Melissa McCarthy movie sparks nostalgia for a New York City that's long gone.

Avenue B and E. 2nd St. in the East Village.  (Photo by Mel Finkelstein/NY Daily News Archive via Getty Images)

Avenue B and E. 2nd St. in the East Village. (Photo by Mel Finkelstein/NY Daily News Archive via Getty Images)

By Thelma Adams

Is there a German word for nostalgia for gnarly things? That’s what I kept feeling while I watched Marielle Heller’s Can You Ever Forgive Me? The sublime Manhattan-set dramedy stars Melissa McCarthy in a wry, wrenching turn as Lee Israel, celebrity biographer turned literary forger.

During the 1980’s, in her fifties, Israel had a short, sweet larcenous run manufacturing correspondence by the likes of Dorothy Parker and Noel Coward before the Feds arrested her. There it was in all its working-class glory: the dive bars, the dusty bookstores, the clacking of typewriters, the wintry mix falling on the garbage piled high on streets blissfully absent of the Gap and Starbucks.

Sigh: watching the movie my gaze often slipped to the image’s periphery. I miss the funky beauty of the city I knew and loved when I first arrived in the 1980s. I mourn the gritty, literate, impolite habitues like Israel who typically had her face shoved in a book (or a bourbon bottle) – and not a smart phone.

McCarthy’s Israel meets her best friend and partner in crime, Jack Hock (Richard E. Grant), on a snowy drunken afternoon at Julius’ pub. The West 10th Street watering hole at Waverly Place spitting distance from the Stonewall Inn has a reputation as Manhattan’s oldest gay bar. Clippings on its wall support its claim to have been a favorite booze hall of Tennessee Williams, Truman Capote and Rudolph Nureyev. By placing Israel in that setting, the film roots her as an insider outsider in the New York gay culture that made the city a homosexual mecca.  

“Julius’ is one of those great old watering holes that time has forgotten,” said long-time film critic Dennis Dermody, of the Original Cinemaniac website. “It was one of the first bars anyone ever dragged me to when I came to New York and there was this great funky spirit to it (without attitude).”

Dermody continues: “What I loved about Can You Ever Forgive Me? is that’s the kind of characters you would be likely to find there during the day.
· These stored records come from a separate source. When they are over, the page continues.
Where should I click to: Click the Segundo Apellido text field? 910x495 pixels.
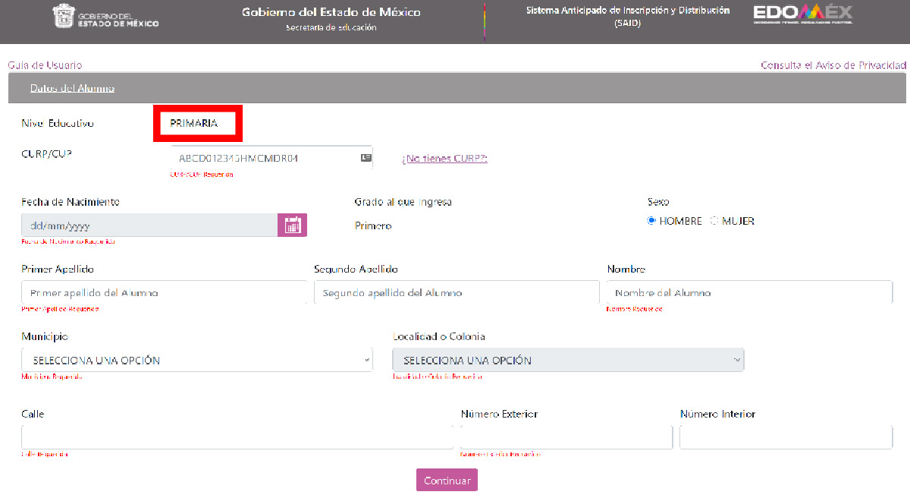tap(457, 292)
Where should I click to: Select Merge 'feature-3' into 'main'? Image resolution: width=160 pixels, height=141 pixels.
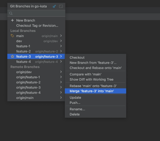[x=92, y=91]
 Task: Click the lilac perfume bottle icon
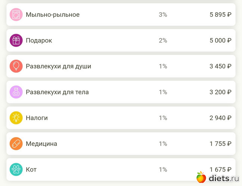(x=16, y=92)
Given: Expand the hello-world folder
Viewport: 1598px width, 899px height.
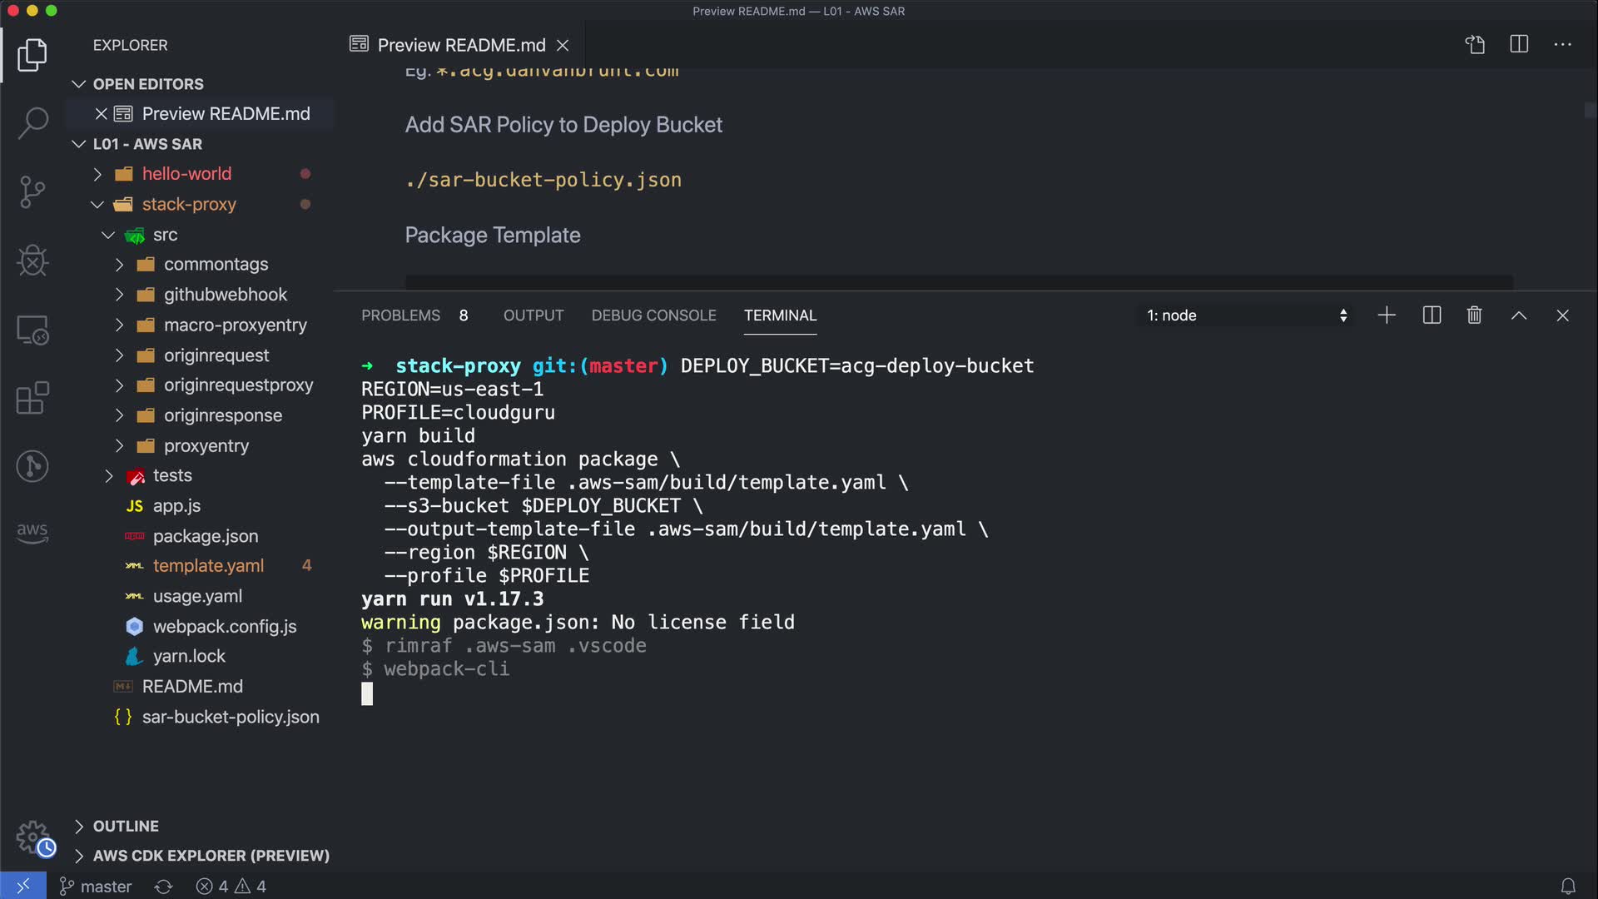Looking at the screenshot, I should 186,174.
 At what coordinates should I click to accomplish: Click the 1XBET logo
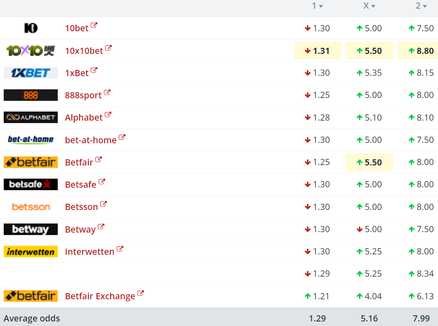[31, 73]
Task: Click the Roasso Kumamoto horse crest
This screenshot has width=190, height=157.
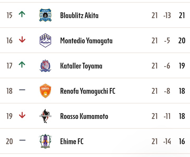Action: 45,116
They also had the best hamburgers too, and the bartenders were always pretty great, and had seen it all….It also appears in the beginning of The Boys in the Band, too, which gives it a nice dubious honor.”

Authenticity – that’s at the center of Heller’s movie. Like dive bars and the idea that books are sacred objects, independent bookstores have experienced a long slide. In 1981, there were still 249 bookstores according to Gothamist. Israel plods from one to the next, upscale and down; at first selling her used books for cash and then moving on up to the traders of literary ephemera to hawk her fallacious epistolary masterpieces. The city that had once boasted over 400 bookstores had seen them reduced to a mere 106 by 2015.
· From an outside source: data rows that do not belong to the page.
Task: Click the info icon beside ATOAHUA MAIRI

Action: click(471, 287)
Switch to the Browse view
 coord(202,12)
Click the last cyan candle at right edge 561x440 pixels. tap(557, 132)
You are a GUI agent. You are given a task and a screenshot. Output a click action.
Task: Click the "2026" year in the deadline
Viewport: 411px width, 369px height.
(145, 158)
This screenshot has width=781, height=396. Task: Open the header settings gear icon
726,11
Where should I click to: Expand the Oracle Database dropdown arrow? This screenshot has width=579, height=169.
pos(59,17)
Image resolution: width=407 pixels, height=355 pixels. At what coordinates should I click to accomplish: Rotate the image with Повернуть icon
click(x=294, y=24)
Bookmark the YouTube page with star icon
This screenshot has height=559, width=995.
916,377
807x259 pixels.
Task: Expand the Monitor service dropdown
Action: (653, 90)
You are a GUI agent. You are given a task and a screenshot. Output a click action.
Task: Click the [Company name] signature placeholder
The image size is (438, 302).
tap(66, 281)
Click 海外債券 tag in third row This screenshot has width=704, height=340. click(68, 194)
But my nostalgia for dive bars, dusty bookstores, the affordable rent-stabilized apartment like Israel’s fly-catcher of a one-bedroom, or even the great Chinese movie palaces near the Bowery, is nothing new. Even in the decadent 1980s, Israel was plagued by nostalgia for a previous world, that of the Algonquin Circle of witty drunks. (Dorothy Parker’s typed morning-after apology for alcohol-induced misbehavior inspired the title.)

I have a similar feeling of longing when I watch Martin Scorsese’s 1976 classic Taxi Driver – not for the drama of Robert DeNiro’s troubled Vietnam War veteran turned homicidal Travis Bickle but for the dirty beauty of the old Time Square with its porn theaters and high-booted prostitutes. Oh, the way his cab glides through the night streets by the crappy movie houses of 42nd Street now home to Disney musicals and Chili’s. Gone. No more.
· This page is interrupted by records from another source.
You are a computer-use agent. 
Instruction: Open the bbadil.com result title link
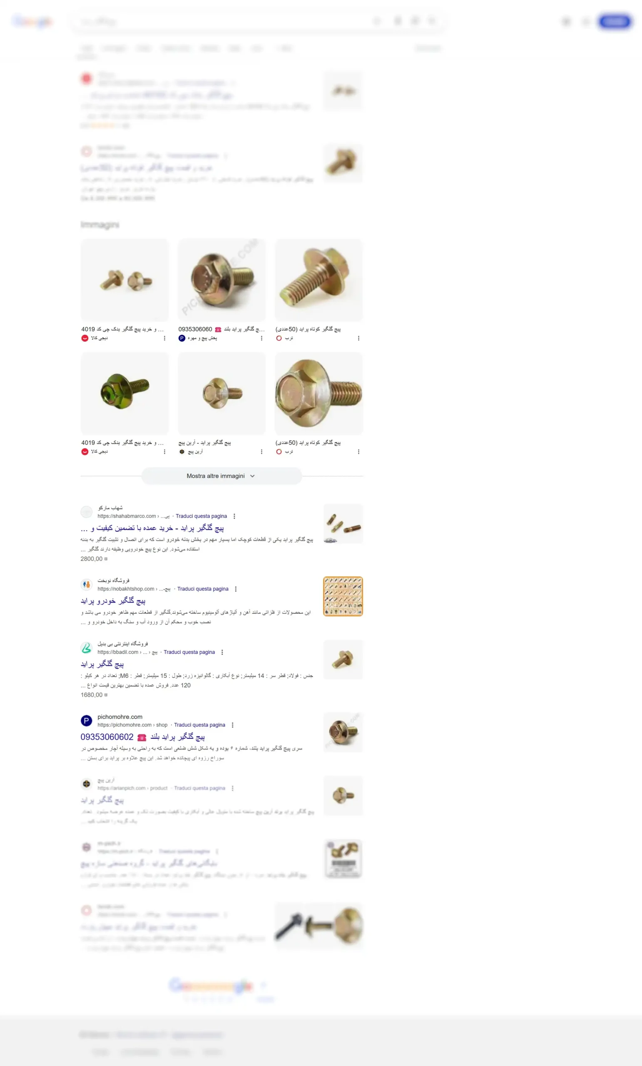pos(102,664)
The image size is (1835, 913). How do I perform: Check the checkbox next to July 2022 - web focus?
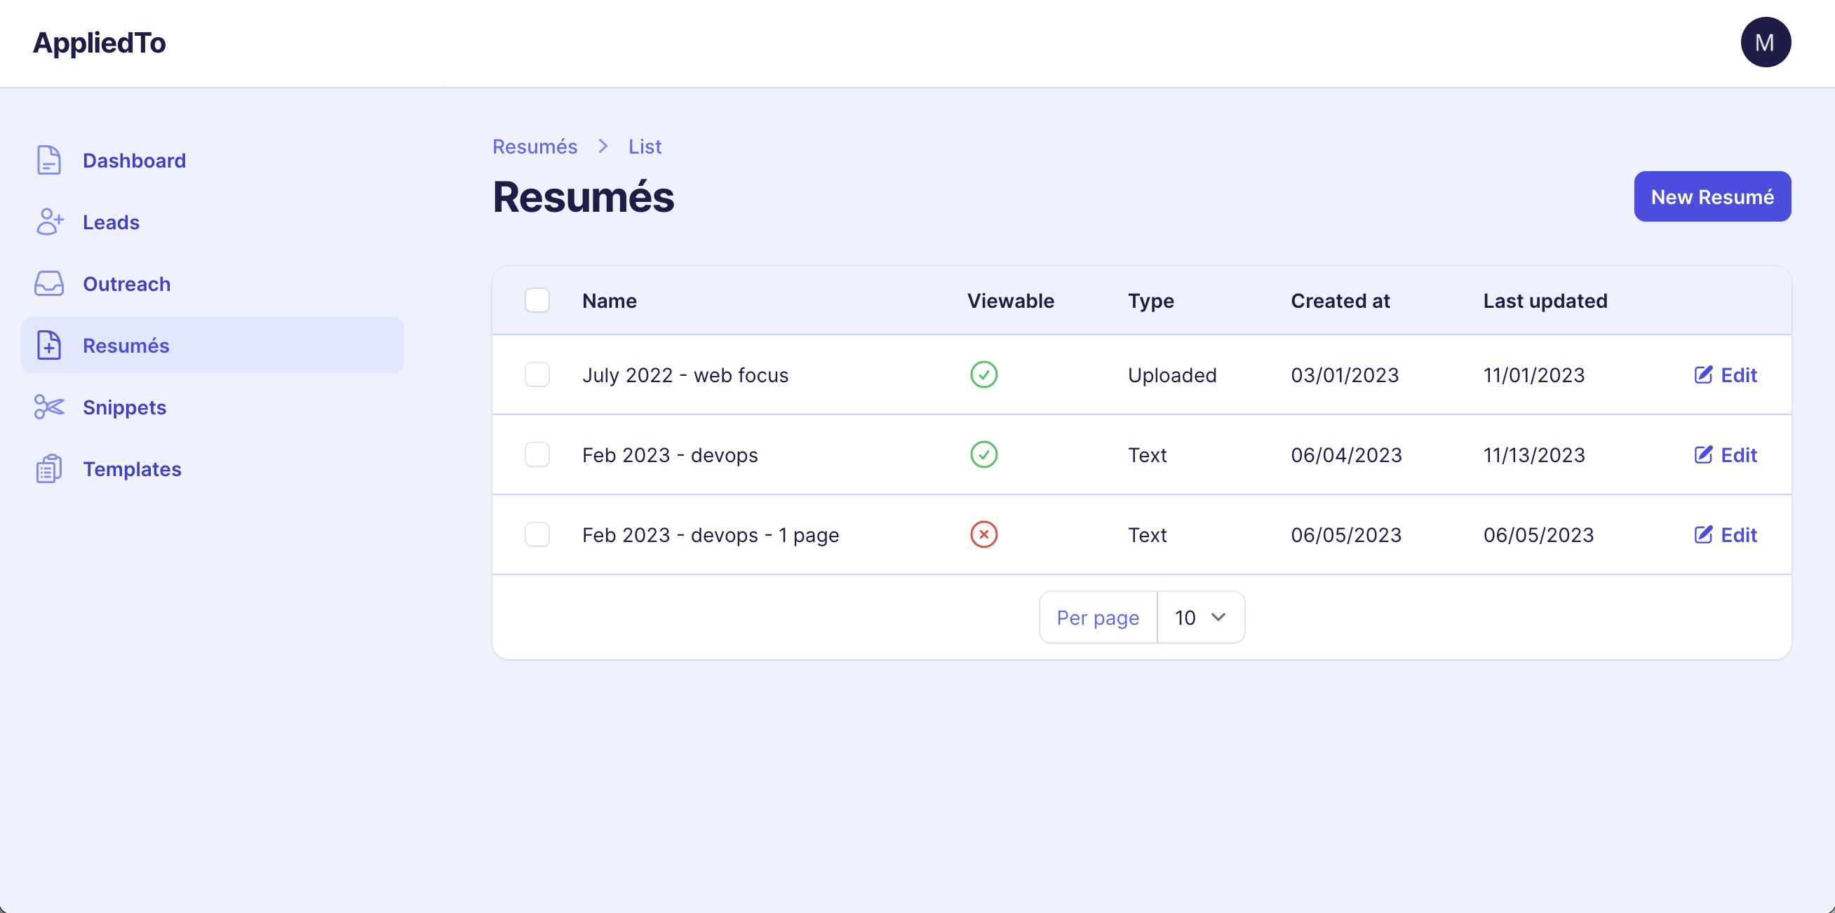tap(537, 375)
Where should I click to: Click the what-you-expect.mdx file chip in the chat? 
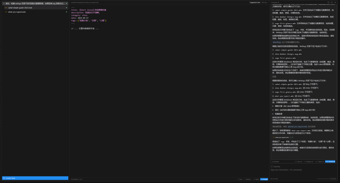283,137
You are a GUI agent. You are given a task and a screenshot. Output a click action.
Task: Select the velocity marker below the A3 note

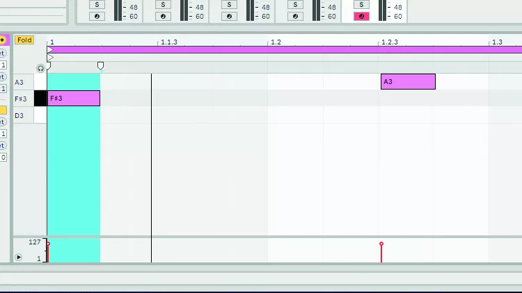(381, 244)
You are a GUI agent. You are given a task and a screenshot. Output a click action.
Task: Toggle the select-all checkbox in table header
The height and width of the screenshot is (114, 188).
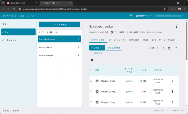click(x=91, y=70)
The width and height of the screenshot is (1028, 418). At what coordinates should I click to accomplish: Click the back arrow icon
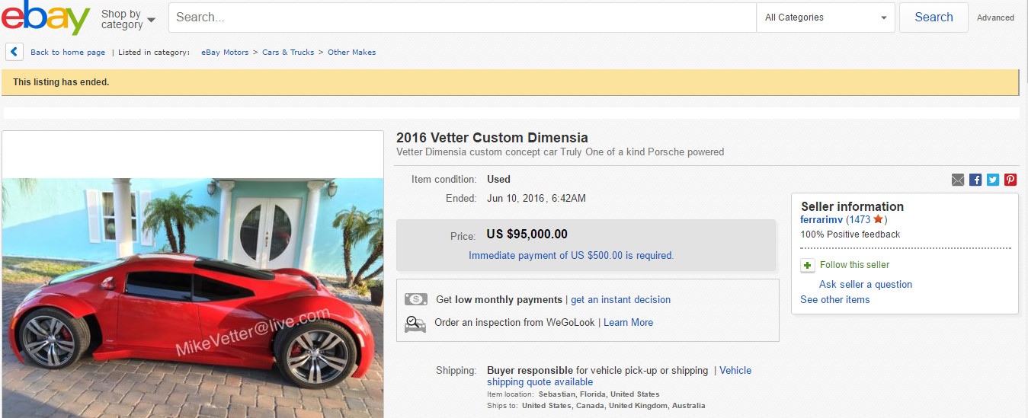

Does every generation feel this way? Oh, Pompeii, it used to be so great.  

Boom: there goes Tortilla Flats. Long gone is Greenwich Village literary watering hole the Lion’s Head where Norman Mailer, Frank McCourt and actor Ed Harris once congregated. Goodbye CBGB’s. Farewell to the chain bookstore on the corner of Sixth Avenue and Greenwich where I once hissed at a literary rival’s gloating oversized picture in the window.

Katz’s Delicatessen stands like a latter-day Parthenon in a student-overrun East Village that now boasts a Whole Foods on Houston Street. How convenient! That’s adjacent to Orchard Street, where I used to go seeking bargain underwear and inhale the air of my tenement-huddled ancestors. Only this year, I discovered my immigrant great grandfather died of Tuberculosis on those now-hip streets. Memory is selective. I wouldn’t want to turn time back that far!

Perhaps the German word I seek is partially expressed by verschlimmbessern, the urge to fix things that only screws them up more. Raze dive bars and raise rents to chase out the authentic eccentrics of New York? Sorry, Mrs. Parker, it’s unforgivable.